The following contribution to Scenes & Sounds is a remarkable collaboration between students and international scholars at a liberal arts college in Berlin. It is remarkable because it combines an open reading of Marshal Berman’s critical reflection on urban modernities, fragments of theoretical texts, descriptions of scenes and sights in contemporary Berlin, images with equally important captions drawn from Franz Hessel’s 1920 Berlin flânerie. The essay is also remarkable because it mimetically re-enacts the practice of walking and writing by offering and encouraging a hopscotch way of reading it. Discussing flânerie ‘as a practice of subjective mediation that establishes an ever-expanding, sensory connectivity among individuals in the streets’ (Kramer and Short 2011, 323), Kathryn Kramer and John Rennie Short noted in this journal how it produces ‘in the process [of walking and, later, writing about walking] vibrant documents of cities in transformation’ (ibid.).
The ten chapters of the visual essay could well be described as precisely such ‘vibrant documents’ of a city in transition, not least because the walking routes and captions directly quote Franz Hessel, while the photos display contemporary impressions of the very same places and sights. The authors are conscious of the fact that people experience the city differently, even if they take the same route and thus confidently ‘invite the reader to walk the city with us, but […] do not insist on holding hands’ (Lisiak et al., this issue). Offering reflections of modernity in Berlin in late 2017 informed by critical readings of Hessel and Berman, the seminar and resulting visual essay brings their western-centric perspectives into conversation with and relates them to decolonoial, postcolonial, feminist and queer approaches to and experiences of modernity. Insisting that Berlin (or, for that matter, any city) is always in transition, ‘A city coming into being’ is ‘a city that’s always on the go, always in the middle of becoming something else’ (Hessel 2017, 7). The piece provides illuminating insights into how the authors through dialogue immediately and subjectively respond to the messy everyday, aesthetically grounding the disorder they encounter in ‘community, history, tradition, the symbolic, place, the material, language, life-world, the gift, Sittlichkeit, the political, the religious, forms of life, memory, nature, the monument, the path, fecundity, the tale, habitus, the body’ (Lash 1999, 5-6).
1 Hessel, F. 2017, 108; see the caption to the first photo in the visual essay (Lisiak et al., this issue).
Anna Richter (2018) “Orient yourself properly.” Introduction to Scenes & Sounds, City, 22:5-6, 875-876, DOI: 10.1080/13604813.2018.1577636
Anna Richter is a lecturer in Urban Design at HafenCity University Hamburg and Editor of Scenes & Sounds.
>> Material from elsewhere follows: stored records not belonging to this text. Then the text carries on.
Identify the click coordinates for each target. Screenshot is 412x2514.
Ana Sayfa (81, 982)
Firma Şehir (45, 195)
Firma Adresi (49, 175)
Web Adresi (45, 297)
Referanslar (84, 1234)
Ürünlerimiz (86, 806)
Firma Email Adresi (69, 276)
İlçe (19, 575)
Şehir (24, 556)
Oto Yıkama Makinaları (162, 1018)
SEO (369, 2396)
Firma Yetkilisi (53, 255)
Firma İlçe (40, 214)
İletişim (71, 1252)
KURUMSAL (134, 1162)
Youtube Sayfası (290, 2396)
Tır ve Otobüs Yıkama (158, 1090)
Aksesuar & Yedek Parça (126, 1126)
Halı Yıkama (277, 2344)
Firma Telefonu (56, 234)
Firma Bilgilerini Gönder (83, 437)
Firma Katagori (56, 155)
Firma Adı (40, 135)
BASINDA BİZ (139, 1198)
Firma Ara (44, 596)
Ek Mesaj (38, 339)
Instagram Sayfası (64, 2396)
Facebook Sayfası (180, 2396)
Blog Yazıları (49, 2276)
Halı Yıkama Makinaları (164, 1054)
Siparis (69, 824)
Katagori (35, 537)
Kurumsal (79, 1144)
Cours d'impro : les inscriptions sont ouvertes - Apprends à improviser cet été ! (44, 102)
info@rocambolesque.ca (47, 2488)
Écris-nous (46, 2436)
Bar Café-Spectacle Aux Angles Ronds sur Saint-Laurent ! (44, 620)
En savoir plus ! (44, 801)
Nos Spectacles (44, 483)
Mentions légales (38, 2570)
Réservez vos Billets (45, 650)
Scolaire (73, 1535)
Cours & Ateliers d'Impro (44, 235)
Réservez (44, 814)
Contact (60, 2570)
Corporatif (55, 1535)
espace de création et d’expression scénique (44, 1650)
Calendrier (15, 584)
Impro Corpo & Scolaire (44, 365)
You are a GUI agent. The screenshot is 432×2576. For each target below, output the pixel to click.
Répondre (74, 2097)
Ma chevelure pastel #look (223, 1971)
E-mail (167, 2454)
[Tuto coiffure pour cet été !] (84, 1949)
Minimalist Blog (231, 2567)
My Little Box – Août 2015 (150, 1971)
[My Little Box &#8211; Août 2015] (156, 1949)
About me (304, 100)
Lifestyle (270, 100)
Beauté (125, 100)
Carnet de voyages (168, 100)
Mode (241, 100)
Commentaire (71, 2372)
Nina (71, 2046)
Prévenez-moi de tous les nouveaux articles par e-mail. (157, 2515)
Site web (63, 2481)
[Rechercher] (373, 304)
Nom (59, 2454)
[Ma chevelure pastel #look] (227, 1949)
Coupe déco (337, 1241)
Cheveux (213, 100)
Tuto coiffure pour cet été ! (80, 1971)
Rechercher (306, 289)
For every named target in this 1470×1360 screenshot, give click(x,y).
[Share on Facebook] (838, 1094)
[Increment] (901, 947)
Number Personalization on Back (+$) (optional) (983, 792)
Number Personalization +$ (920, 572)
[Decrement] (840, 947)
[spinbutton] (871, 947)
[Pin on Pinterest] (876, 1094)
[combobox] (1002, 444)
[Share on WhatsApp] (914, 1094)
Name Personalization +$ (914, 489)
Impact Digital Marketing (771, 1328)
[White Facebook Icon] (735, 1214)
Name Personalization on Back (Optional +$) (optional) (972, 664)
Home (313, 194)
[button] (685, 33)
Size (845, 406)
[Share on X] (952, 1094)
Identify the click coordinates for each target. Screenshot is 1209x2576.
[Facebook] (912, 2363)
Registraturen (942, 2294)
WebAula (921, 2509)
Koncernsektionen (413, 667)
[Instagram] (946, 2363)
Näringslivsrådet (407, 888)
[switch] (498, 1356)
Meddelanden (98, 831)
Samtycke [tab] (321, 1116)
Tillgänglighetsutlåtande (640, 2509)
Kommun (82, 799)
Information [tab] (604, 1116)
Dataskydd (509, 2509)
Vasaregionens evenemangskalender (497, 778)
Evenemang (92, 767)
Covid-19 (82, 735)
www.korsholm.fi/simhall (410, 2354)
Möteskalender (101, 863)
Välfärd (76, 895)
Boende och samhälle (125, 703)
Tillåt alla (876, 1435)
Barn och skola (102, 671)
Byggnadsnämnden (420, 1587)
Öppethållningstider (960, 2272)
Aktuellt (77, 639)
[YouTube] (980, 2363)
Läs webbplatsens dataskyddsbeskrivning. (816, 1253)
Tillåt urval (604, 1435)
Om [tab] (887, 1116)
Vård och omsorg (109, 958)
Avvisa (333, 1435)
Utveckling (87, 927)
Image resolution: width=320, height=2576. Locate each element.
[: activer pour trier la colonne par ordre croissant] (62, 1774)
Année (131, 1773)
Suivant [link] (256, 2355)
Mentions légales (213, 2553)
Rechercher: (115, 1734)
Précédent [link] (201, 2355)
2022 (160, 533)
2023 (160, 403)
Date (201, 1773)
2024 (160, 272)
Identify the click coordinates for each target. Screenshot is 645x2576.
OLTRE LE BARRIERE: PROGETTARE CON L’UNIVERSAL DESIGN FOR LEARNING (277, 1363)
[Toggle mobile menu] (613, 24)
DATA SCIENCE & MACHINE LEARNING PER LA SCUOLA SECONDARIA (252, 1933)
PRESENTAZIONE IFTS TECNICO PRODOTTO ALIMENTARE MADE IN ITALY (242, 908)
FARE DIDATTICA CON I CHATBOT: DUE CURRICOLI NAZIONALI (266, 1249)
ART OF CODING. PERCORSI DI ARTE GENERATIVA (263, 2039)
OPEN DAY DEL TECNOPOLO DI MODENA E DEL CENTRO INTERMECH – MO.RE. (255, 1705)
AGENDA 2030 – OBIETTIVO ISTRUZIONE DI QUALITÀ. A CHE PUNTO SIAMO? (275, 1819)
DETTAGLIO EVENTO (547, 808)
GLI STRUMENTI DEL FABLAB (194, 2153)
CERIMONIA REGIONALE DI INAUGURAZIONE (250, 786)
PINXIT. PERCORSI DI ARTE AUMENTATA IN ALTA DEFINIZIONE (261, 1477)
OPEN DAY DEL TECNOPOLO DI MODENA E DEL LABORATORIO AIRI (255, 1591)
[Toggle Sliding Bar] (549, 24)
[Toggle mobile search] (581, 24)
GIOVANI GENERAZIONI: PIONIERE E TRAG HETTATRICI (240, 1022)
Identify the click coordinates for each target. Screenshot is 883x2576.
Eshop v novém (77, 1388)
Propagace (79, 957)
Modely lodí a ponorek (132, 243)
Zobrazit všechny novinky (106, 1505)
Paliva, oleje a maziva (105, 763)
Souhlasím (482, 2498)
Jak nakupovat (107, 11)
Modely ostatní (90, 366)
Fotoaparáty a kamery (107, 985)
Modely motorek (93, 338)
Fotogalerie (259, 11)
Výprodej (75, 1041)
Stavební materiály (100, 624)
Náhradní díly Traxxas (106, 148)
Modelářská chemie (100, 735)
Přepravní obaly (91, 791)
Email: anna.richter@hcu-hamburg.de
References
Brighenti, A.M. and C. Mattiucci. 2012. “Visualising the Riverbank.” City 16(1-2): 221-234.
Burnham, S. 2010. “The Call and Response of Street Art and the City.” City 14(1-2): 137-153.
Civil, T. 2010. “Learning the City.” City 14(1-2): 160-161.
Cochran, J. [aka Jimmy.C.]. 2010. “Aero Soul City.” City 14(1-2): 162.163.
Colt .45. 2010. “Our Culture is Your Crime.” City 14(1-2): 156-157.
Eine. 2010. “Shutters.” City 14(1-2): 158-159.
Heathcott, J. 2015. “The bold and the bland: Art, redevelopment and the creative commons in post-industrial New York.” City 19(1): 79-101.
Hessel, F. 2017. Walking in Berlin: A Flaneur in the Capital. Translated by A. DeMarco. London: Scribe.
Knowles, C. 2014. “Dancing with Bulldozers. Migrant Life on Beijing’s Periphery.” City 18(1): 49-65.
Kramer and Short 2011
Lash, S. 1999. Another Modernity, a Different Rationality. London: Wiley-Blackwell.
Lisiak, A. 2014. “Navigating urban standstill. Hip-hop representations of Jez yce, Ponań.” City 18(3): 334-348.
Montgomery, W. 2011. “Sounding the Heygate estate.” City 15(3-4): 443-455.
van de Ven, A. 2008. “Photographing People is Wrong. With a Camera in Kolkata.” City 12(3): 384-390.
Wacquant, L. 2009. “Chicago Fade: Putting the Researcher’s Body Back into Play.” City 13(4-5): 510-516.
Zephyr. 2010. “The City.” City 14(1-2): 154-155.
contributors
2012/2013
Stadt als Ressource

Die Stadt als Ressource besteht aus gebauten Räumen, sozialen Strukturen, ökonomischen Netzwerken, politischen Prozessen, die allesamt Potentiale für Weiterentwicklungen in sich bergen. Sie ist Materiallager, Marktplatz, Verkehrsinfrastruktur, öffentliche Institution. Und sie hat BewohnerInnen, die diese als Ressourcen nutzen, umdeuten und verändern. Der Begriff Ressource zielt dabei nicht …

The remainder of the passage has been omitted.